2008年2月17日 名張 中山滝事故報告

2008年2月17日 名張 中山滝事故報告
メンバー/森田L・中嶋・空本・田中・伊地知・津山

事故の概要
2/7(曇時々雪)
 名張 紅ヶ岳の中山滝にアイスクライミングに出かける。林道より(9:30)紅ヶ岳への登山道を登り途中少し谷に下ると中山滝がある。滝は高さが約40mで幅は約5mで上部は少しせばまっている。氷は全体にあるものの総じて薄く氷の下は一部水が流れているという状況である。アイススクリューはきめても確実な支点にはならない様子であるが、総じて傾斜は緩く右側の氷を登り側面のブッシュを支点に使えば何とか登れそうである。中嶋リード・田中ビレイで登攀することにする。(ザイルはシングルロープで10・5mm)ビレイの位置は滝より後方約4mの平らな場所である。(10:30)ところどころはかなり氷の状態が薄く緊張させられる。なんとか右側のブッシュに支点を数箇所取りつつ登攀する。残りの四人は滝下のナメ滝で氷の基礎練習をしている。上部30m位の所で滝の上の氷を登るのは難しいと判断し、右の草付に移ろうとして、バイルを氷に叩き込んだら、こぶし二つ分位の氷を三回落下させる。当然落下させた瞬間には「ラク・ラク」と大声で叫ぶ。

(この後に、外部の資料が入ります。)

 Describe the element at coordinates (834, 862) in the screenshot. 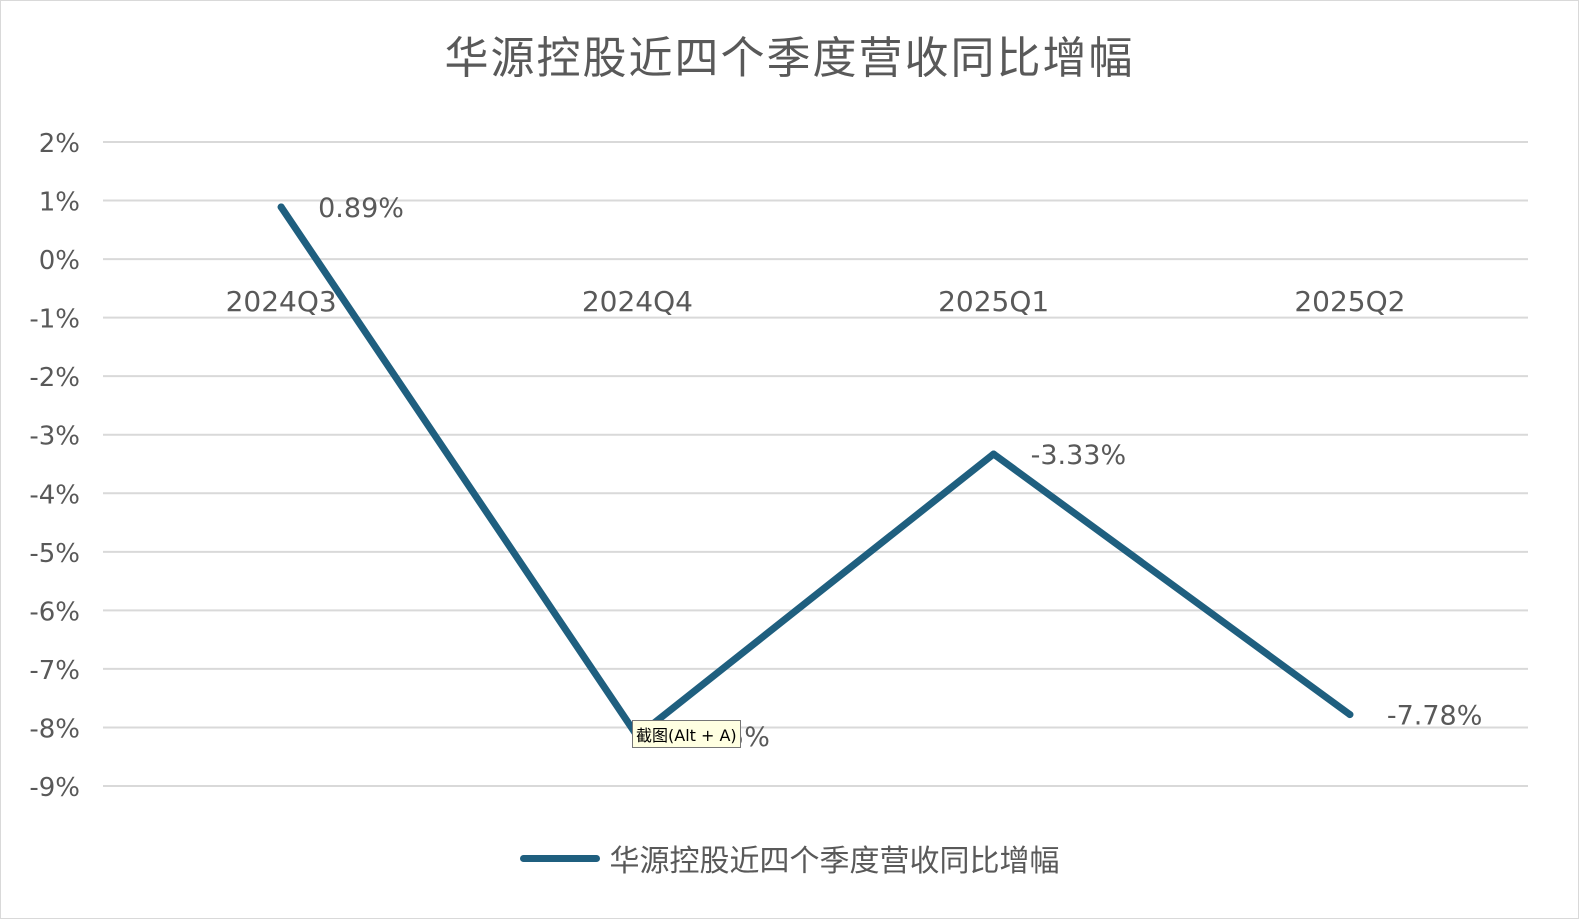

I see `legend-label: 华源控股近四个季度营收同比增幅` at that location.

その内二回目の落氷が途中の滝にあたりこぶしだいの塊となり跳ねて田中さんの額に直撃し出血する。(11:00)まず津山さんが駆け付けビレイを交代する意思を伝えるが反応なく倒れ込んでいる。森田さんが駆け付けビレイを津山さんに交代し、森田さん含む三人で止血・介抱をおこなう。その後、森田さんは下山道のふみ跡までの斜面のルート工作をする。
事故の時、森田さんが「事故だ。降りて来い。」と叫ぶも中嶋には水の音で聞こえず、終了点を作成し懸垂で下降。
滝の下部に下りると田中さんが額に止血の布を巻き意識はあるものの痛みが激しく横たわっている。
田中さんを中嶋が背負い森田さんが誘導し空本さんが後ろでフォローし、先ほどルート工作したザイルをたどり登山道まで上げる。登山道からの下りは田中さんに歩いてもらい中嶋と森田が介助して林道まで下りる。
先に下ってくれていた津山さんの車で名張市民病院まで田中さんを津山さん森田さんで運ぶ。(12:10)名張市民病院着。(13:10)


事故の問題点
① 登る前にリーダーもしくはリードが落氷や落石の危険性の注意を促す必要があった。
② ビレイヤーの立ち位置に関してリーダーもしくはリードが注意を促す必要があった。
③ もっと慎重に登攀すれば、落氷は避けられた。
④ ビレイヤーの注意が立ち位置を含めて散漫になっていた。
⑤ ビレイヤーのヘルメットの装着が完全ではなかった。
⑥ 「ラク」の声がビレイヤーに届かなかった。
⑦ 「事故だ」の声がリードに届かなかった。


今後の対応
① リーダー及びリードが新人に対して山行毎に登攀に対する注意を促す。
② 落石や落氷が起これば声を限りに叫ぶ。
③ 事故が発生した段階で登攀者に声を限りに叫び、意思が伝わったかどうか確認する。

① に関しては今後、従来メンバーで内容を決定してゆきます。
<案>
Ⅰロープの結び方
Ⅱ自己ビレイのとり方
Ⅲビレイ時の注意点(立ち位置・落石等)
Ⅳルートの確認
Ⅴコールの仕方
Ⅵロワーダウンか引き上げか
Ⅶガチャの回収方法

また、出来るだけ山行毎にレスキューの方法を伝えていく事も必要になってくる。